Mike Petke gets the tactics right
The Red Bulls may have squandered a chance to truly take command in this series, but they still stand well positioned. Houston’s big second half effort, mostly about pride and want-to, was sufficient for the draw.
But none of that changes this fact: the Red Bulls had the right plan once again for BBVA Compass Stadium.
The field is small, so possession within the cramped workings is never easy here. So manager Mike Petke and his team really didn’t bother. Rather, they just sat and waited for their chances to counter. If Houston did have time to get into defensive shape, the balls from New York’s end were aimed into Tim Cahill’s head. Again, no reason to dilly dally with possession on the small field. (And one without much grass, as the growing season is over in Houston, something that made retaining the ball a little trickier still.)
The Red Bulls were confident that Houston’s central midfield duo, Ricardo Clark or Warren Creavalle, for all their positive attributes, would lose possession enough in the middle to give the visitors their share of counter-attacking chances. And the Dynamo men did.
Boniek Garcia drifted in from the right to help with possession, but that only pulled the Dynamo further out of shape when they did lose the ball.
And when they do lose the ball, New York is very, very good at this. Cahill and Henry know just where to move, and do so with a brutal efficiency. Peguy Luyindula knows just how to find them in space.
(MORE: Man of the Match, New York’s Tim Cahill)
Jermaine Taylor’s absence matters
Also title this one, “Eric Brunner: Just not that man’s day.”
We will spend plenty of time over the next two or three days talking about what Jamison Olave’s loss will mean to the Red Bulls. But the Dynamo was already missing a starting center back – and it sure helped shape this series.
Jermaine Taylor, Bobby Boswell’s central partner in the Houston defense for two years now, is injured. Eric Brunner was more than enough against Montreal four days ago, but he struggled mightily Sunday against a much better opponent.
Brunner was immediately up against it, down on the ground within 60 seconds after finding himself on the business end of one of those Tim Cahill aerial challenges.
Not much later, Brunner and left back Corey Ashe failed to communicate adequately on the Red Bulls’ first goal, as Cahill drifted right in between them to pound a header past goalkeeper Tally Hall. And it was Brunner who was spun around by Eric Alexander’s dribbling for the Red Bulls’ second goal. (No offense to Alexander, a strong role player along the right this year for New York, but no one has ever confused him with Arjen Robben for his dribbling prowess along the right side.)

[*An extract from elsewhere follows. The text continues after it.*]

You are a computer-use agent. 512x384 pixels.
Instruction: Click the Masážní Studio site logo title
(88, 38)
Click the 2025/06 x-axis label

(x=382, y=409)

In the second half, as Houston pressed for the equalizer, Brunner got a free header on one of Brad Davis’ corner kicks … only to see it zip just wide. Truly, this just wasn’t his day.

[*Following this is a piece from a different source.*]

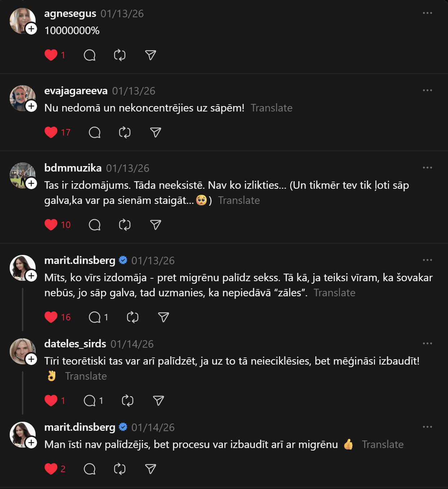Open reply thread on marit.dinsberg's first comment
This screenshot has height=489, width=448.
click(95, 317)
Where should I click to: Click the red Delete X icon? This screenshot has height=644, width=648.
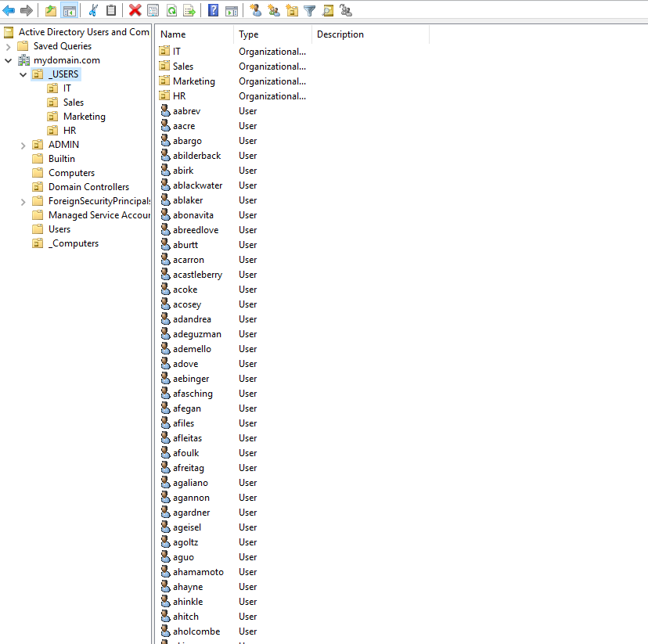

Which brings us back to Taylor, an underrated element of the Dynamo back line. If he’s in there, the Dynamo day may have started much differently. Either way, if the Dynamo cannot defend better than it did in the first half Sunday, there won’t be any need for a Brunner vs. Taylor debate.
(MORE: Match recap, as New York scores early but collapses late)

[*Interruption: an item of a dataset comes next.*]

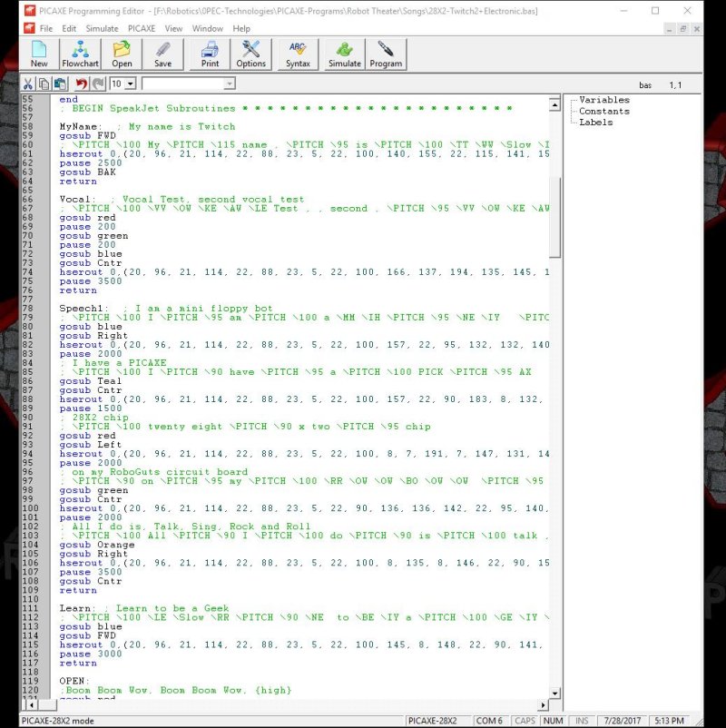The height and width of the screenshot is (728, 726).
Task: Click the paste clipboard icon
Action: [x=60, y=84]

Thursday’s win over Montreal was a mirage
Credit Houston for a big second half rally, but this Dynamo version still has some issues.
And that big, 3-0 mid-week win over Montreal? I think we all suspected that it might have been a lot of “down Montreal” more than “Houston rising.” Now it looks more like that was precisely the case.
Will Bruin still misses too many chances to be encroaching into a place where we might call him an elite striker. His first half miss Sunday, from in close, a shot that sailed high over the bar after he was put through by Boniek Garcia, was the perfect example. Bruin can score goals, of course, but can he score important ones, and consistently so? Missing the good chances in big matches is a killer.
Still, he was better than Giles Barnes, who didn’t really announce himself at all on Sunday.
The accuracy on Davis’ set piece service right now just isn’t what it needs to be. (The lack of thick grass at BBVA on Sunday may have affected his service; it’s hard to hit a good dead ball off that stuff.)
Hall found himself in a bad spot on the first Red Bulls goal, and then got beat too easily to the near post by Alexander.
All of this is why Houston needed a win in its final regular season just to make the playoffs.